**DATA:**
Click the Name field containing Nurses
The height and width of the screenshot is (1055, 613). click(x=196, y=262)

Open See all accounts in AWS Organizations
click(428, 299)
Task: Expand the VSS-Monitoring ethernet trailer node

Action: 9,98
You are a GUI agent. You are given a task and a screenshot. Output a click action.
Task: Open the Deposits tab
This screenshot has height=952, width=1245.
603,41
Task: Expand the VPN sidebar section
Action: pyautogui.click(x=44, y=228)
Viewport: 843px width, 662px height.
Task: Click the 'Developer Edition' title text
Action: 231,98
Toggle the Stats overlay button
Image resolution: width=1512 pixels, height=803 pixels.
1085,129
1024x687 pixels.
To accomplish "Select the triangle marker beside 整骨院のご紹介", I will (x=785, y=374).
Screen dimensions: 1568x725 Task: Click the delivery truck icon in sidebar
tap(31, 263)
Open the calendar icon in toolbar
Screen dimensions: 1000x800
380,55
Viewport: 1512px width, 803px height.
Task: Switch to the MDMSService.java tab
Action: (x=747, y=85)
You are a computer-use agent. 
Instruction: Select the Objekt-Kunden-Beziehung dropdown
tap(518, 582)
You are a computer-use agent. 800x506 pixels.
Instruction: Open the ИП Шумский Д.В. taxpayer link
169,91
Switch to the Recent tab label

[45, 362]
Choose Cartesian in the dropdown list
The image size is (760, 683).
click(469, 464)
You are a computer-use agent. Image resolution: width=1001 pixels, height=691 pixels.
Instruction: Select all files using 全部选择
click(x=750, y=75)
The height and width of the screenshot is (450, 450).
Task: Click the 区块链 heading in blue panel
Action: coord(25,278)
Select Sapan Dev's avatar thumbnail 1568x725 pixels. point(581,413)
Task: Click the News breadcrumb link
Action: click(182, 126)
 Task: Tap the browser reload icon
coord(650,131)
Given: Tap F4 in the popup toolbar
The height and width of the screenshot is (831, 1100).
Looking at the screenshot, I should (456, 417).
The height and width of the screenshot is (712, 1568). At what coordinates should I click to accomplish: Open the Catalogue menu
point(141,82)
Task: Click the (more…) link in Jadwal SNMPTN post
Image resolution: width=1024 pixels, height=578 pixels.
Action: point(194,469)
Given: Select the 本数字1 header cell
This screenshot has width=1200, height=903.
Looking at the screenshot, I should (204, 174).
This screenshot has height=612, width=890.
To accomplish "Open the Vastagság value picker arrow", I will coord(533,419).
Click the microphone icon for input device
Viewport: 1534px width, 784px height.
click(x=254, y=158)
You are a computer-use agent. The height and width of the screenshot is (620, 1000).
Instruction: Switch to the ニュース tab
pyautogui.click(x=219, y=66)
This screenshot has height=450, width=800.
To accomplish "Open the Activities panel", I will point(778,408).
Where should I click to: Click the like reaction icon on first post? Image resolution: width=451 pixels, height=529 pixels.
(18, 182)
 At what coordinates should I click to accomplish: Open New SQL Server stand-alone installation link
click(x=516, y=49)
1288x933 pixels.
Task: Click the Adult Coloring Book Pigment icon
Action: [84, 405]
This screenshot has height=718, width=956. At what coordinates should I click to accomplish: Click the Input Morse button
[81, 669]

**REQUIREMENT:**
Write out the lines of the entries, word for word, from the first through the one containing "1024x687 pixels.", and stop at that line.

**REPLY TO THE EXERCISE:**
Click the Name field containing Nurses
The height and width of the screenshot is (1055, 613). click(x=196, y=262)

Open See all accounts in AWS Organizations
click(428, 299)
Task: Expand the VSS-Monitoring ethernet trailer node

Action: 9,98
You are a GUI agent. You are given a task and a screenshot. Output a click action.
Task: Open the Deposits tab
This screenshot has height=952, width=1245.
603,41
Task: Expand the VPN sidebar section
Action: pyautogui.click(x=44, y=228)
Viewport: 843px width, 662px height.
Task: Click the 'Developer Edition' title text
Action: 231,98
Toggle the Stats overlay button
Image resolution: width=1512 pixels, height=803 pixels.
1085,129
1024x687 pixels.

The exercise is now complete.